Background: Alcohol use disorder (AUD) and its associated consequences remain significant public health concerns. Given that AUD represents a spectrum of severity, treatment options represent a continuum of care, ranging from single-session brief interventions to more intensive, prolonged, and specialized treatment modalities. Objective: This qualitative literature review seeks to describe the best practices for AUD by placing a particular emphasis on identifying those practices which have received the most empirical support. Method: This review summarizes psychological and pharmacological intervention options for AUD treatment, with a focus on the relapse prevention phase of recovery. Psychological and pharmacological treatments are summarized in terms of the empirical evidence favoring each approach and the level of AUD severity for which they are most indicated. Scientific significance: One of the broad assertions from this review is that while AUD is highly prevalent, seeking treatment for AUD is not.
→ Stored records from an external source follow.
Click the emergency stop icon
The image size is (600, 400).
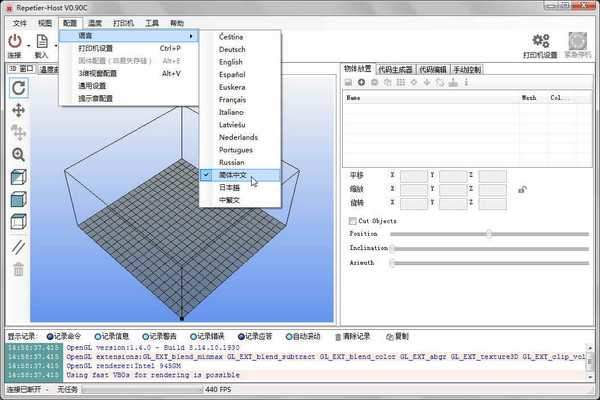[x=578, y=41]
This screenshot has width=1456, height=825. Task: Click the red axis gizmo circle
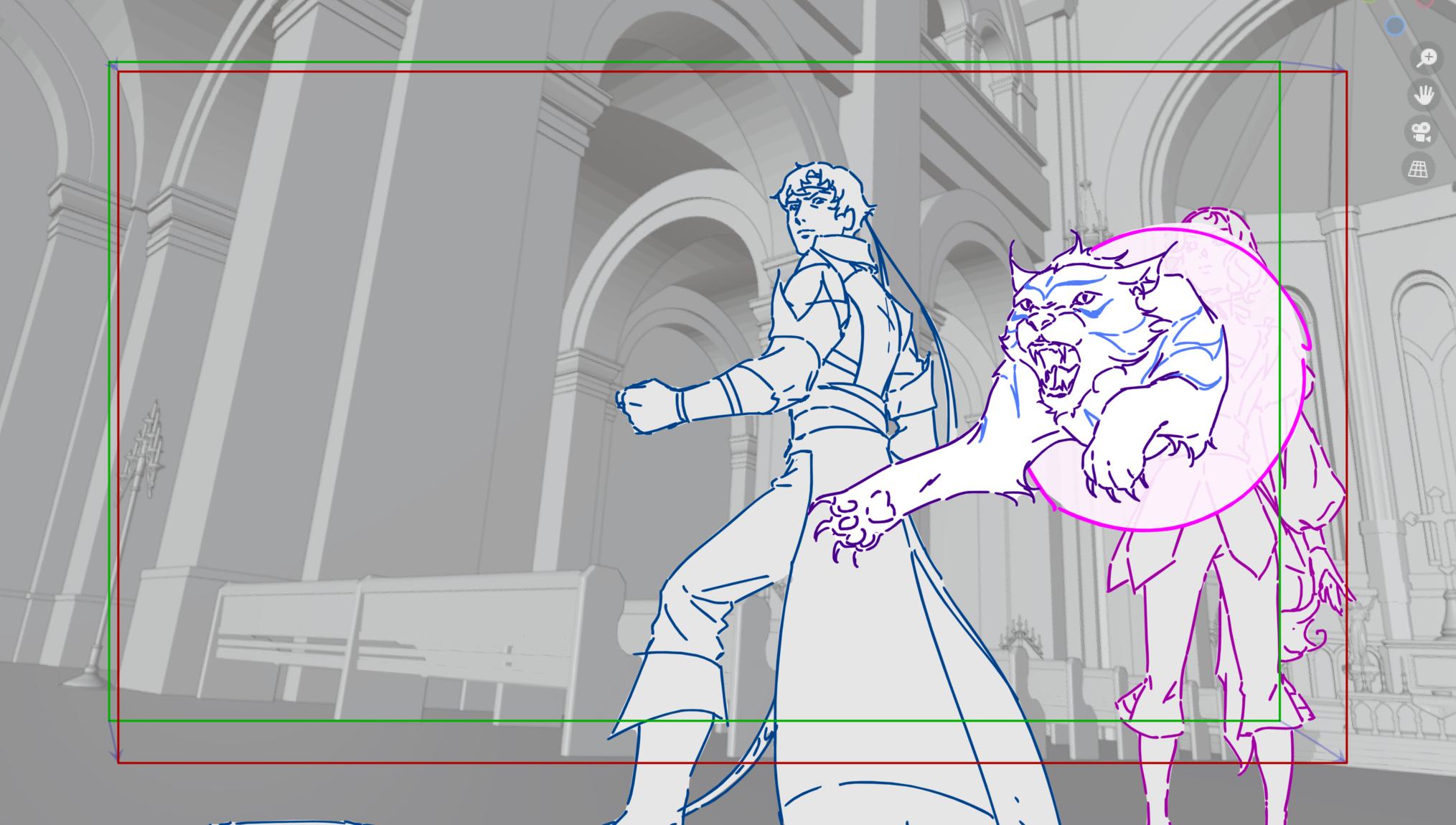[x=1425, y=2]
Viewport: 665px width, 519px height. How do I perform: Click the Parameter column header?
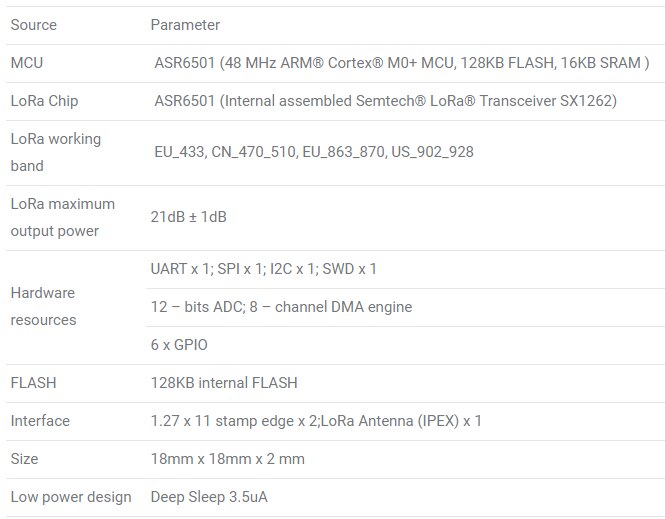coord(185,25)
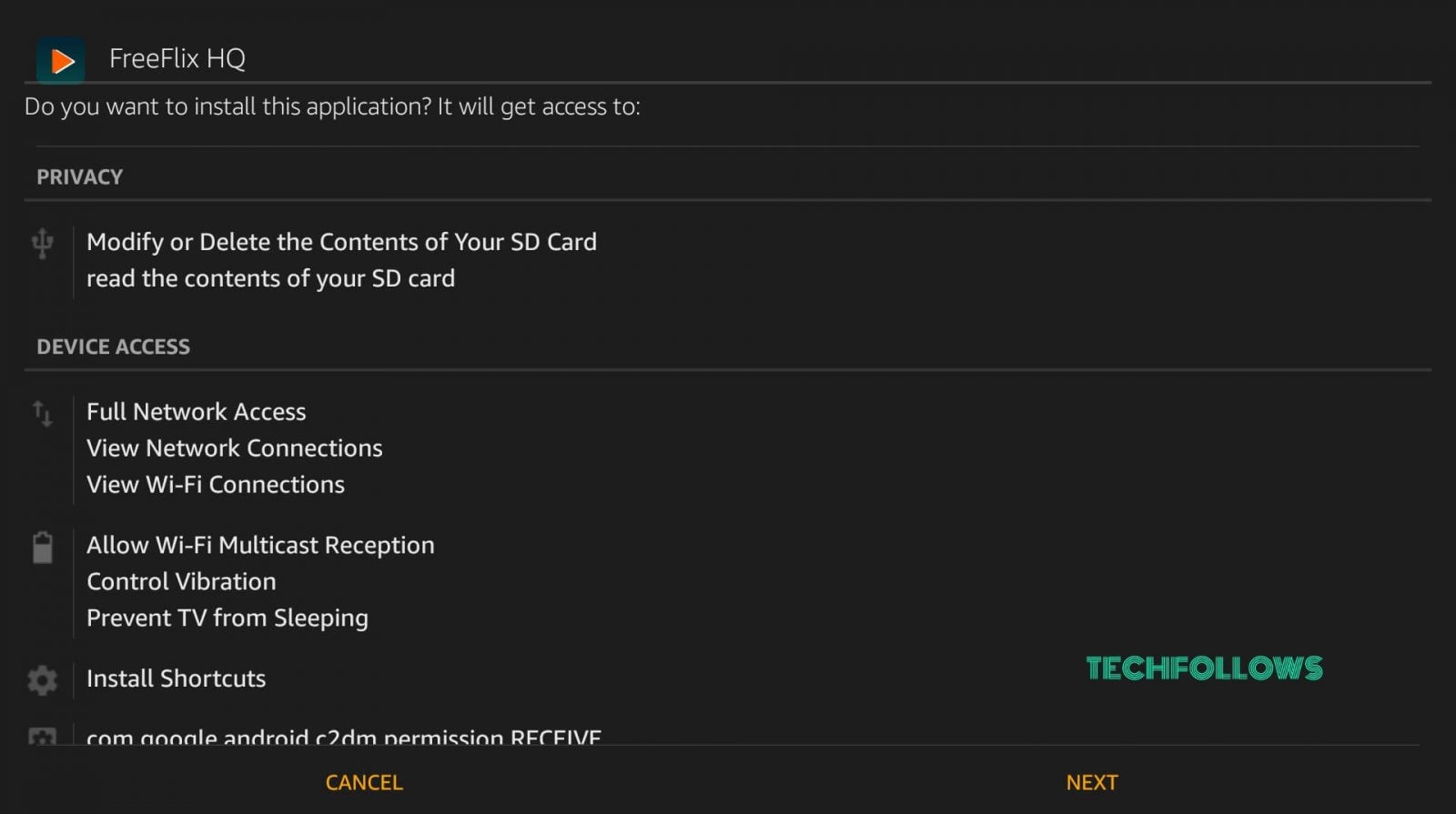
Task: Click the icon beside c2dm permission
Action: pos(42,736)
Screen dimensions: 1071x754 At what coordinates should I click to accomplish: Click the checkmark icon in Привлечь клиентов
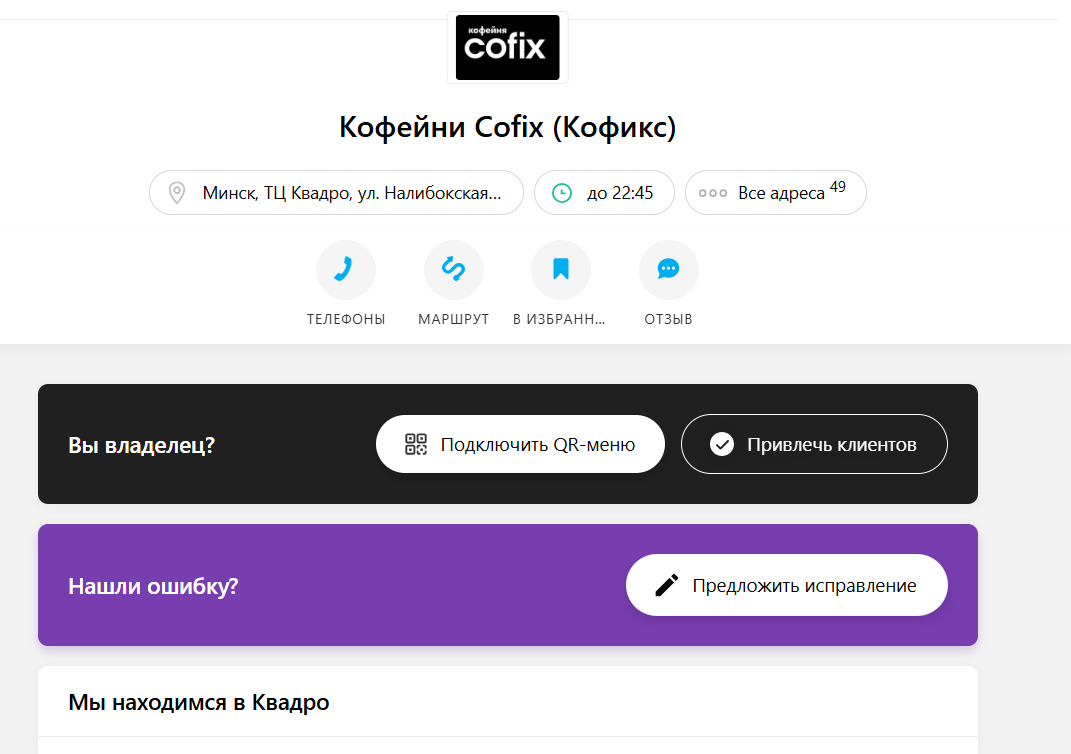[x=722, y=444]
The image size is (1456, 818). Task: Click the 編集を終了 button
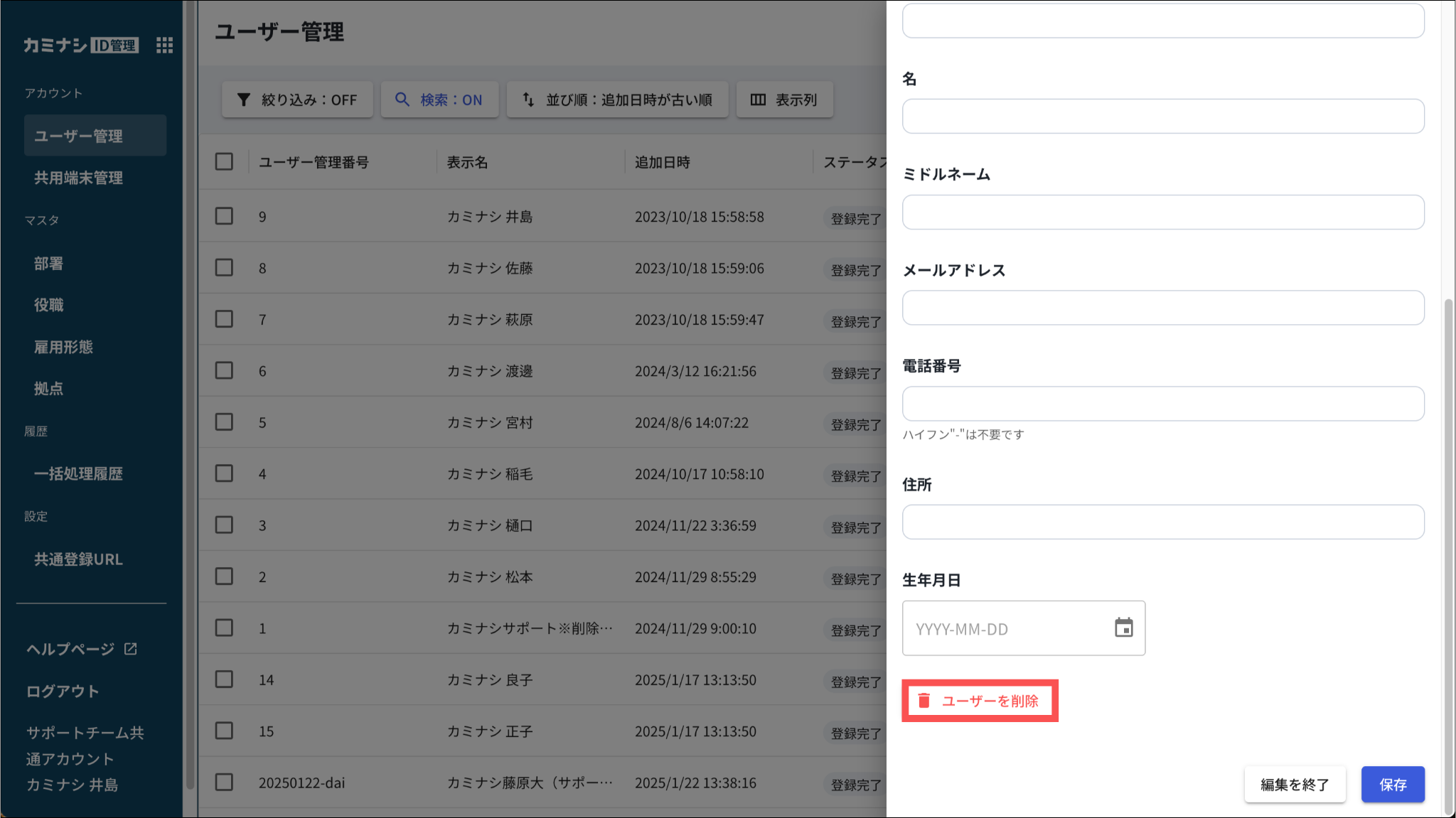1294,785
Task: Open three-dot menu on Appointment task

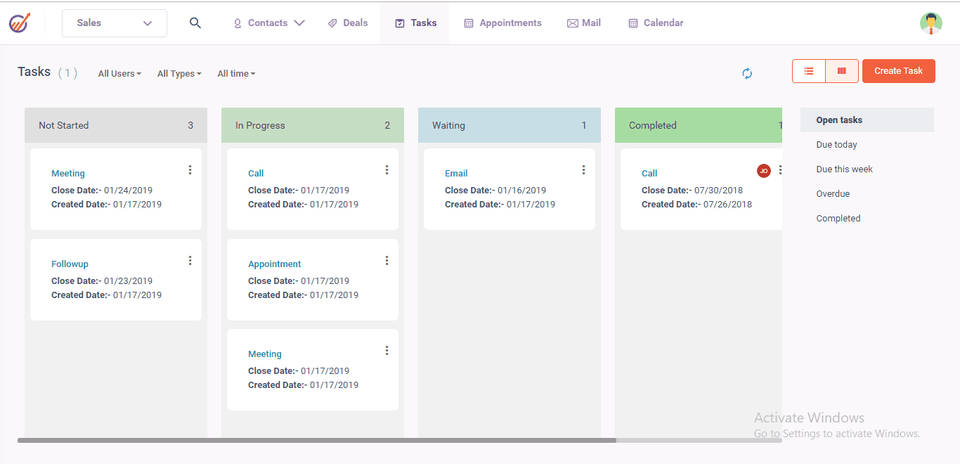Action: [x=387, y=261]
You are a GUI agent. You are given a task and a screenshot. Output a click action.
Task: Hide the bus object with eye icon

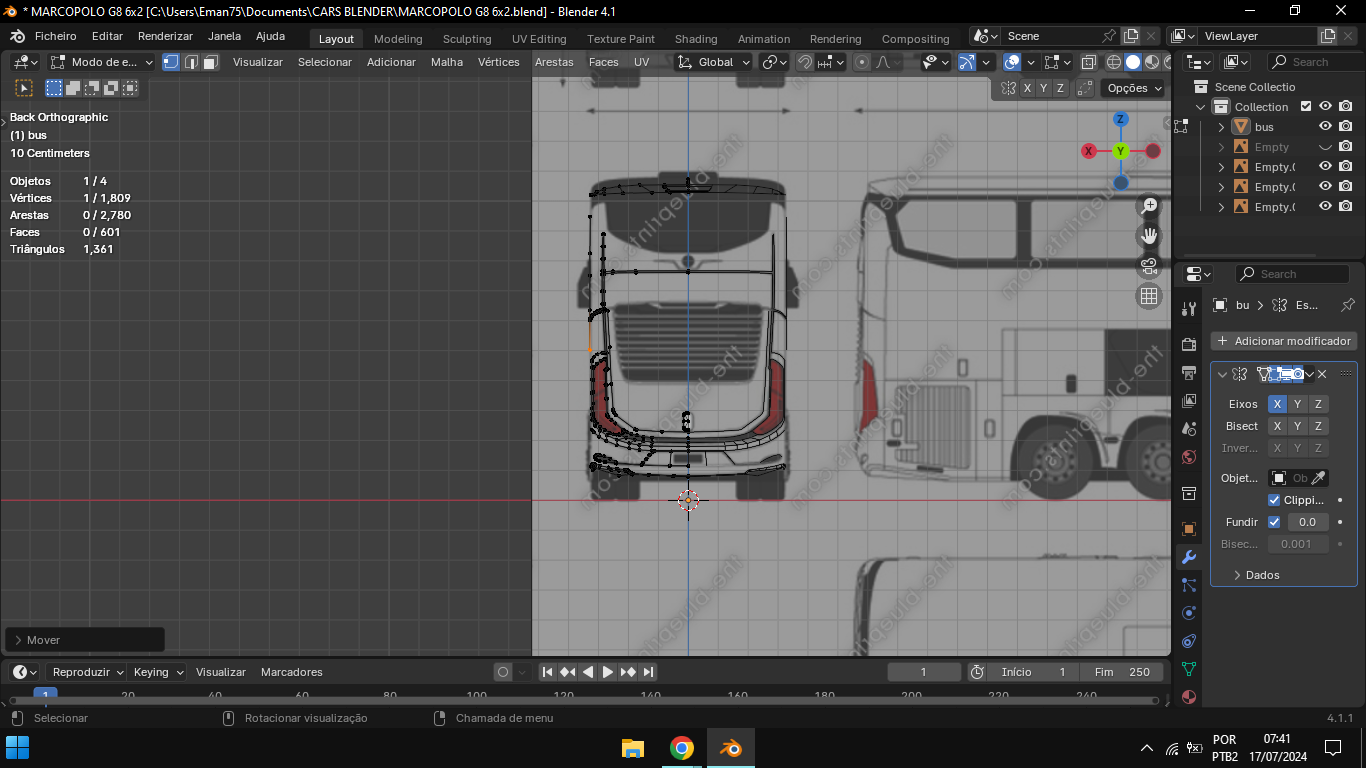click(1325, 127)
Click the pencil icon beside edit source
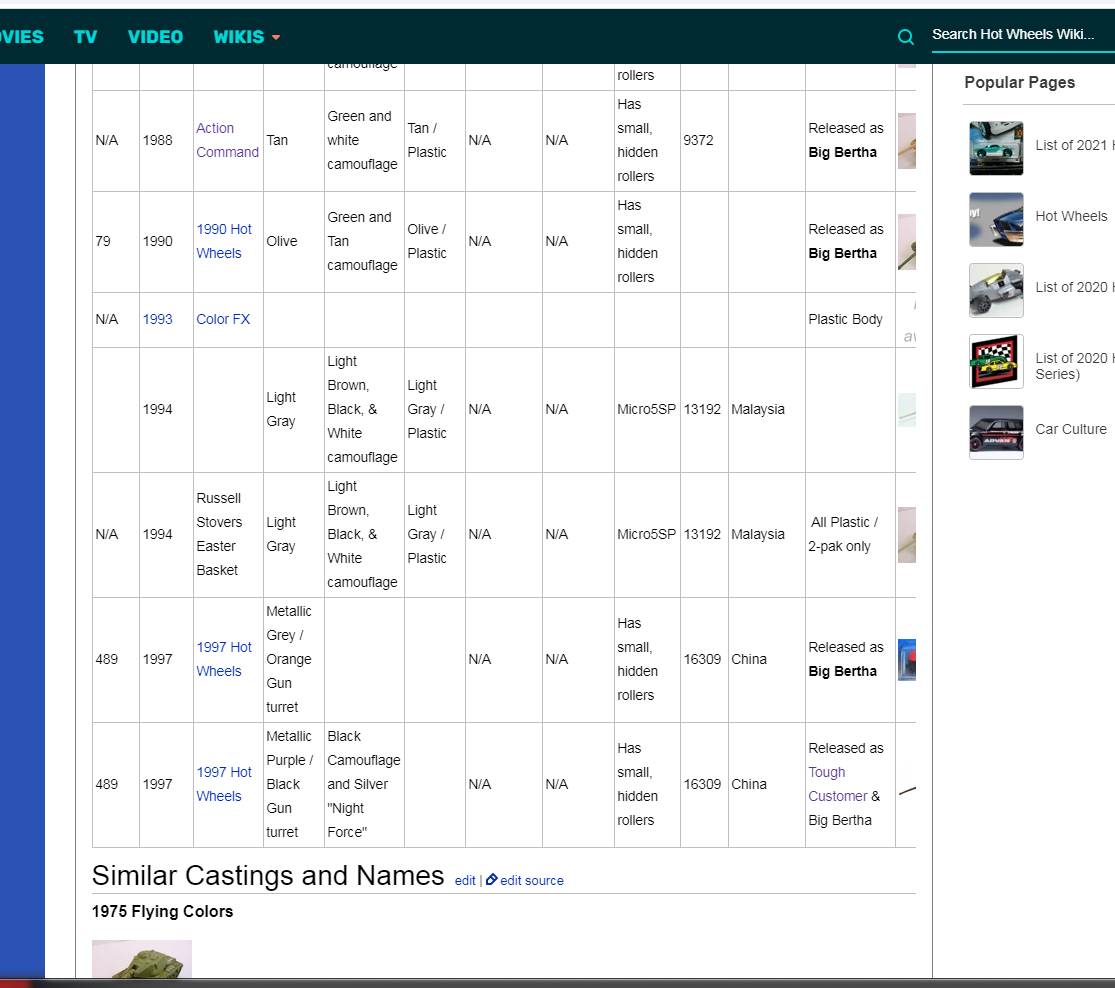The height and width of the screenshot is (988, 1115). click(x=492, y=880)
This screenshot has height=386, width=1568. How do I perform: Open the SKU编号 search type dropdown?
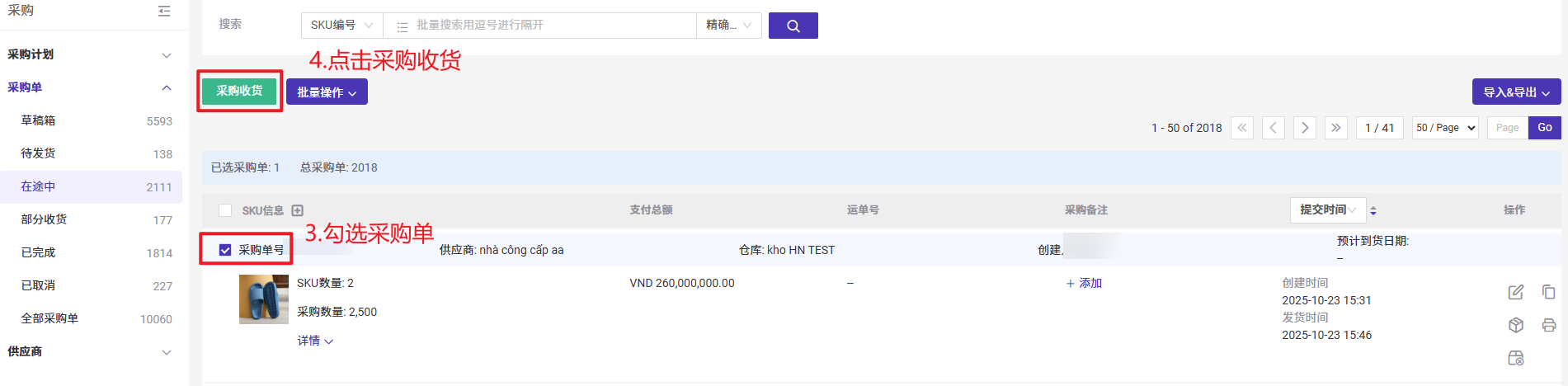pos(341,26)
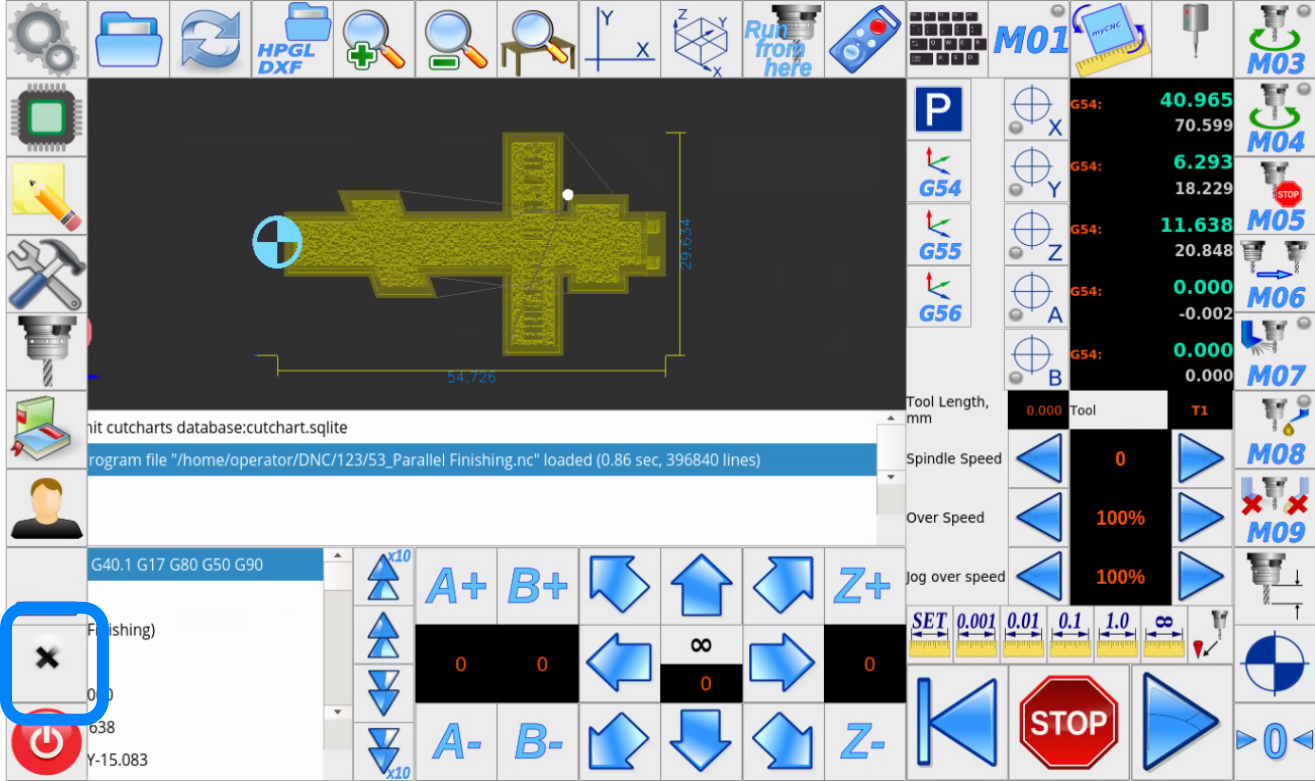Click the Tool Length input field
The height and width of the screenshot is (781, 1315).
click(x=1037, y=410)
There are a myriad of behavioral and pharmacological treatments that have shown compelling evidence of efficacy for the treatment of AUD. In the behavioral treatment literature, cognitive behavioral therapy has received the most consistent support. Opioid antagonism (via naltrexone) has been the most widely studied pharmacotherapy and has produced moderate effect sizes. While none of the treatments reviewed herein represents a so-called silver bullet for AUD, they each have the potential to significantly improve the odds of recovery. Precision medicine, or the identification of best treatment matches for individual patients, looms as an important overarching goal for the field, although specific matches are not yet sufficiently reliable in their empirical evidence to warrant clinical dissemination.